(DATA SECTION Opens)

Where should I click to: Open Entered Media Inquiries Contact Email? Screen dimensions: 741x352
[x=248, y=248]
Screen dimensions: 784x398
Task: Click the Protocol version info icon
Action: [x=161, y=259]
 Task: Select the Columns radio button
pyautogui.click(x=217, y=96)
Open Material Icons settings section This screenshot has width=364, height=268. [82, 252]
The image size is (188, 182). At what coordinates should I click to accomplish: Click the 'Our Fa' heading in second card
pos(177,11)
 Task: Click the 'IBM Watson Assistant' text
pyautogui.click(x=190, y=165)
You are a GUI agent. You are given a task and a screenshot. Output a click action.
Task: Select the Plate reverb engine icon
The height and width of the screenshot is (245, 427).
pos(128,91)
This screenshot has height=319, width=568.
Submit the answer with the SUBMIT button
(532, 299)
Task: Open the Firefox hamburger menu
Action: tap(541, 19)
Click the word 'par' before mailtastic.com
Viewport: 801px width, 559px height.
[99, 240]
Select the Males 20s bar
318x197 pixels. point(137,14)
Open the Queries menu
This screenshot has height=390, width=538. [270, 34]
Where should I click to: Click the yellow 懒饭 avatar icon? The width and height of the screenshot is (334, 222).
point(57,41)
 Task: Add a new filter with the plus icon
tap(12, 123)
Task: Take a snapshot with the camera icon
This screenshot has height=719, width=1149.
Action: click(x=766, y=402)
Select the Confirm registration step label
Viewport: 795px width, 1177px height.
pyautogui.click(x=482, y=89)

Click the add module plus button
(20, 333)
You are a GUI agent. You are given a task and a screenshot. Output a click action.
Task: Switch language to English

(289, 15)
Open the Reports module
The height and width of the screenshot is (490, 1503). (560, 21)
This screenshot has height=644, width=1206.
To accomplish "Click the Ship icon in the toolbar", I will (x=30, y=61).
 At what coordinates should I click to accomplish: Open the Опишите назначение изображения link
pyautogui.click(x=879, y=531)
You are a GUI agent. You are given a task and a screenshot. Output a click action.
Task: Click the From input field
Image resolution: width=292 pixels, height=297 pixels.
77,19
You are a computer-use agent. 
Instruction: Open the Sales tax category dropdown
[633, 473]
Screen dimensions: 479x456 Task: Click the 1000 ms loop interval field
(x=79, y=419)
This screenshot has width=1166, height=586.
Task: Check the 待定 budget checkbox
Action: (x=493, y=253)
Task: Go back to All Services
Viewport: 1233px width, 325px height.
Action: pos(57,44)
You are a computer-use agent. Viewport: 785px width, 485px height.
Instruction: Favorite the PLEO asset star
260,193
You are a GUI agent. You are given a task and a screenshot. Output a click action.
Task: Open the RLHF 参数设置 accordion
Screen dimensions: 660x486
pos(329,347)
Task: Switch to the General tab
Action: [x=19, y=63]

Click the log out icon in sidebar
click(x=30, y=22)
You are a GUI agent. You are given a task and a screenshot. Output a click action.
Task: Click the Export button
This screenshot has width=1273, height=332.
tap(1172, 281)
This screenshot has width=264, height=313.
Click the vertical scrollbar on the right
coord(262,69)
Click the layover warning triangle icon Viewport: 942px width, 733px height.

(DATA SECTION Closes)

[ASSIGNMENT]
Reproduce, exactly, all the lines shown above.

[EXERCISE ANSWER]
Where should I click to: Open Entered Media Inquiries Contact Email? Screen dimensions: 741x352
[x=248, y=248]
Screen dimensions: 784x398
Task: Click the Protocol version info icon
Action: [x=161, y=259]
 Task: Select the Columns radio button
pyautogui.click(x=217, y=96)
Open Material Icons settings section This screenshot has width=364, height=268. [82, 252]
The image size is (188, 182). At what coordinates should I click to accomplish: Click the 'Our Fa' heading in second card
pos(177,11)
 Task: Click the 'IBM Watson Assistant' text
pyautogui.click(x=190, y=165)
You are a GUI agent. You are given a task and a screenshot. Output a click action.
Task: Select the Plate reverb engine icon
The height and width of the screenshot is (245, 427).
pos(128,91)
This screenshot has height=319, width=568.
Submit the answer with the SUBMIT button
(532, 299)
Task: Open the Firefox hamburger menu
Action: tap(541, 19)
Click the word 'par' before mailtastic.com
Viewport: 801px width, 559px height.
[99, 240]
Select the Males 20s bar
318x197 pixels. point(137,14)
Open the Queries menu
This screenshot has height=390, width=538. [270, 34]
Where should I click to: Click the yellow 懒饭 avatar icon? The width and height of the screenshot is (334, 222).
point(57,41)
 Task: Add a new filter with the plus icon
tap(12, 123)
Task: Take a snapshot with the camera icon
This screenshot has height=719, width=1149.
Action: click(x=766, y=402)
Select the Confirm registration step label
Viewport: 795px width, 1177px height.
pyautogui.click(x=482, y=89)

Click the add module plus button
(20, 333)
You are a GUI agent. You are given a task and a screenshot. Output a click action.
Task: Switch language to English

(289, 15)
Open the Reports module
The height and width of the screenshot is (490, 1503). (560, 21)
This screenshot has height=644, width=1206.
To accomplish "Click the Ship icon in the toolbar", I will (x=30, y=61).
 At what coordinates should I click to accomplish: Open the Опишите назначение изображения link
pyautogui.click(x=879, y=531)
You are a GUI agent. You are given a task and a screenshot. Output a click action.
Task: Click the From input field
Image resolution: width=292 pixels, height=297 pixels.
77,19
You are a computer-use agent. 
Instruction: Open the Sales tax category dropdown
[633, 473]
Screen dimensions: 479x456 Task: Click the 1000 ms loop interval field
(x=79, y=419)
This screenshot has width=1166, height=586.
Task: Check the 待定 budget checkbox
Action: (x=493, y=253)
Task: Go back to All Services
Viewport: 1233px width, 325px height.
Action: pos(57,44)
You are a computer-use agent. Viewport: 785px width, 485px height.
Instruction: Favorite the PLEO asset star
260,193
You are a GUI agent. You are given a task and a screenshot. Output a click action.
Task: Open the RLHF 参数设置 accordion
Screen dimensions: 660x486
pos(329,347)
Task: Switch to the General tab
Action: [x=19, y=63]

Click the log out icon in sidebar
click(x=30, y=22)
You are a GUI agent. You are given a task and a screenshot. Output a click action.
Task: Click the Export button
This screenshot has width=1273, height=332.
tap(1172, 281)
This screenshot has width=264, height=313.
Click the vertical scrollbar on the right
coord(262,69)
Click the layover warning triangle icon Viewport: 942px width, 733px height.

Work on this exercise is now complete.